Thallius hat gesagt.:


> Wenn dein Interesse aber eher am wirklichen Erschaffen von Software liegt, dann mach eine Ausbildung als Programmierer.



In unserer Firma wurden vor einiger Zeit mehrere hundert Leute eingestellt, darunter auch viele ausgebildete 'frische' Fachinformatiker.
Mit einigen von denen war ich jetzt schon in Kontakt, einer davon ist auch in unserer Abteilung. Ich hab keinen gesehen, der grundsätzlich besser programmieren konnte als ein fertiger Info-Student.

In der Berufsschule lernt man absolute Basics, im Ausbildungsbetrieb sieht man das im Optimalfall das 'richtige Leben', aber immer nur die Sachen, die in dem Betrieb und der Abteilung gerade gemacht haben. Deswegen haben viele einfach nur gutes Nischenwissen.

Mal abgesehen davon, ist das Gehalt nach einer Ausbildung massiv niedriger, ich würde auf jeden Fall studieren, wenn ich die Wahl hätte


----------



## Javinner (25. Okt 2017)

Trjavnamen hat gesagt.:


> Studium = angehäuftes theoretisches  Allgemeinwissen..


Es kommt immer auf ein selbst an: ich komme aus dem Metallbereich und
über den Daumen gepeilt kann auch nur jeder zweite Zerspanungsmechaniker programmieren. Woran es liegt? An einem selbst! Ich vermisse die Ernsthaftigkeit und auch die Aufrichtigkeit, einen Beruf, für welchen man sich entschieden hat, ernsthaft zu erlernen um es später auch professionell ausüben zu können. Zumal es in diesem Bereich genug Software(kostenlos) zur Verfügung steht und man nur Ehrgeiz und Interesse mitbringen sollte.
Wenn Fragen auftreten, dann stehen einem in der Firma, aber auch in der Schule genug Leute zur Seite, die es einem erklären können.

Und hier ist es genau so gelagert! Es liegt an einem selbst, womit man sich über die Jahre beschäftigt. Ein klarer Vorteil ist der direkte Kontakt zu Uni- oder FH-Personal, aber auch im Betrieb, und ich bin mir hier sehr sicher, dass in jeder Bildungsstätte es für ambitionierten Studenten vieles leichter ist, als alleine Abends nach der Arbeit sich den Sachen widmen, welche doch schon sehr schwer zu verstehen sind, wenn man sich nicht damit auskennt.
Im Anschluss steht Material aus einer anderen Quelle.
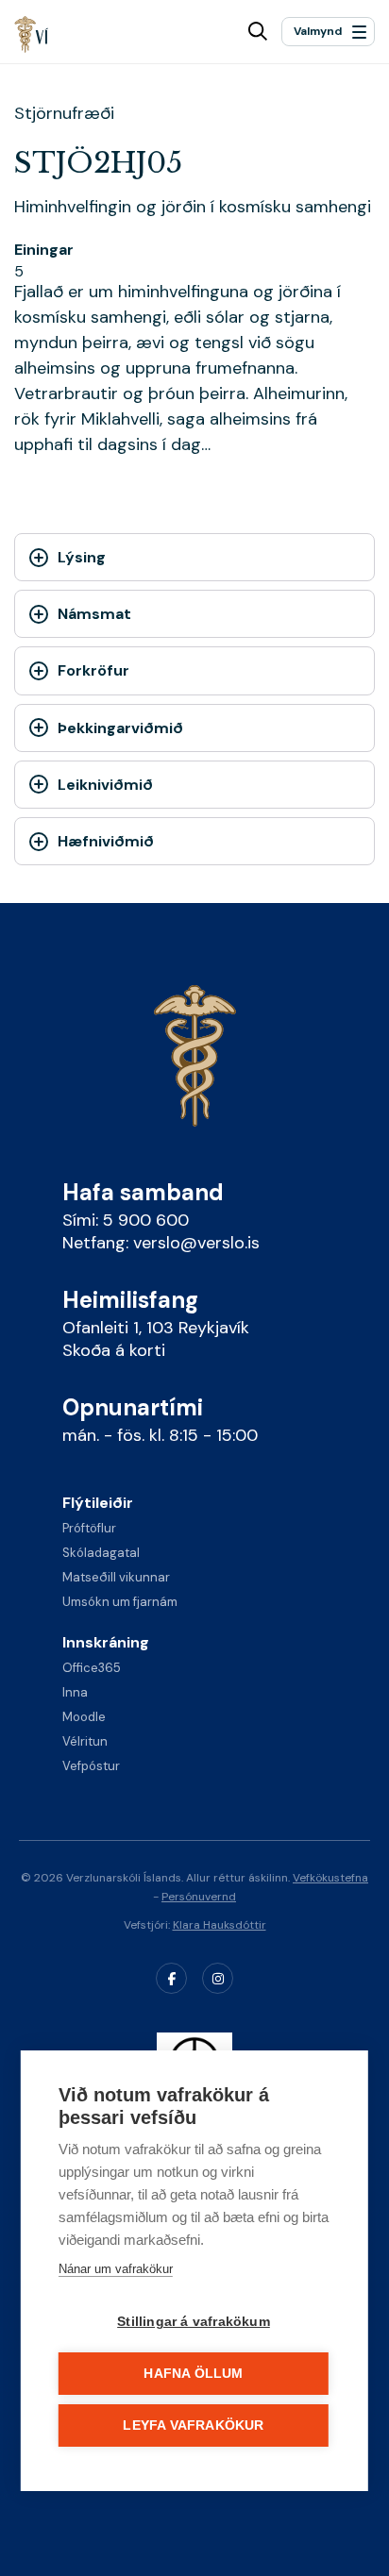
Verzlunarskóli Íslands (31, 34)
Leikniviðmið (105, 785)
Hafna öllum (193, 2374)
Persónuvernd (198, 1896)
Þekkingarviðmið (120, 728)
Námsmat (94, 614)
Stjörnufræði (64, 113)
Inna (75, 1692)
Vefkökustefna (330, 1877)
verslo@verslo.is (196, 1242)
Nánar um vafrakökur (116, 2269)
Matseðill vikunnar (116, 1577)
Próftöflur (89, 1528)
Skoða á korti (113, 1350)
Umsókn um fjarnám (120, 1602)
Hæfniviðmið (106, 841)
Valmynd (318, 31)
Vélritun (85, 1741)
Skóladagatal (101, 1553)
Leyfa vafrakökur (193, 2425)
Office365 (91, 1668)
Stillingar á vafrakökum (193, 2322)
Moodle (84, 1717)
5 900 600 (146, 1220)
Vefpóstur (91, 1766)
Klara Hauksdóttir (219, 1924)
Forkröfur (93, 670)
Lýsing (82, 557)
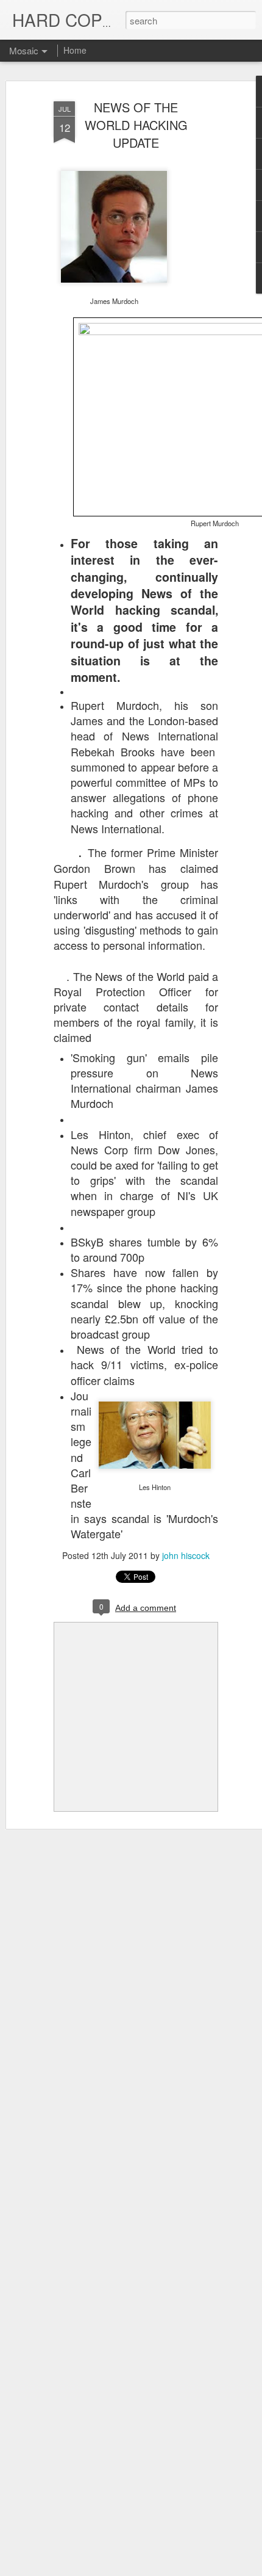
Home (75, 50)
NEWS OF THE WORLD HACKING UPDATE (136, 124)
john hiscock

Dieses Halbwissen basiert leider an der mittlerweile sehr laschen Ausbildung!
Ich glaube, seit 2012 ist der Handwerksmeister dem Bachelor gleichgestellt.
Aus meiner Sicht ein Vergleich von Apfel und Birnen!
Ebenso hat sich auch in der Ausbildung was geändert. Hatte man noch Anfang des Jahrtausend Voraussetzungen wie Mindestnote von 2.3(Gesellenbrief) und mindestens 3 Jahre Berufserfahrung mitbringen müssen, so ist es seit mindestens 5 Jahren so, dass man direkt nach dem Gesellenbrief den Meister machen kann, Mindestnote 4.4!

Ich will sagen, dass du hier Recht hast, wenn du meinst, dass die Ausbildung, also die Mindestanforderungen, viel zu lasch sind. Ebenso bin ich überzeugt von, dass jemand mit Interesse ein Studium, bzw. die gegebenen Möglichkeiten ganz anders nutzt, als jemand, der auf der Suche nach sich selbst ist.



> Mal abgesehen davon, ist das Gehalt nach einer Ausbildung massiv niedriger, ich würde auf jeden Fall studieren, wenn ich die Wahl hätte


Das stimmt! Ich kenne zwei Erzieher, beide arbeiten in der gleichen Firma,
die eine hat Studiert, die andere lernte aus. Beide haben beinahe gleichzeitig angefangen. Die mit akademischem Grad bekam zu Beginn ca. 600€ mehr Lohn. Von den Aufstiegschancen ganz abgesehen.

Wenn ich es könnte, würde ich auch sehr gerne studieren!


----------



## Tarrew (25. Okt 2017)

Javinner hat gesagt.:


> Wenn ich es könnte, würde ich auch sehr gerne studieren!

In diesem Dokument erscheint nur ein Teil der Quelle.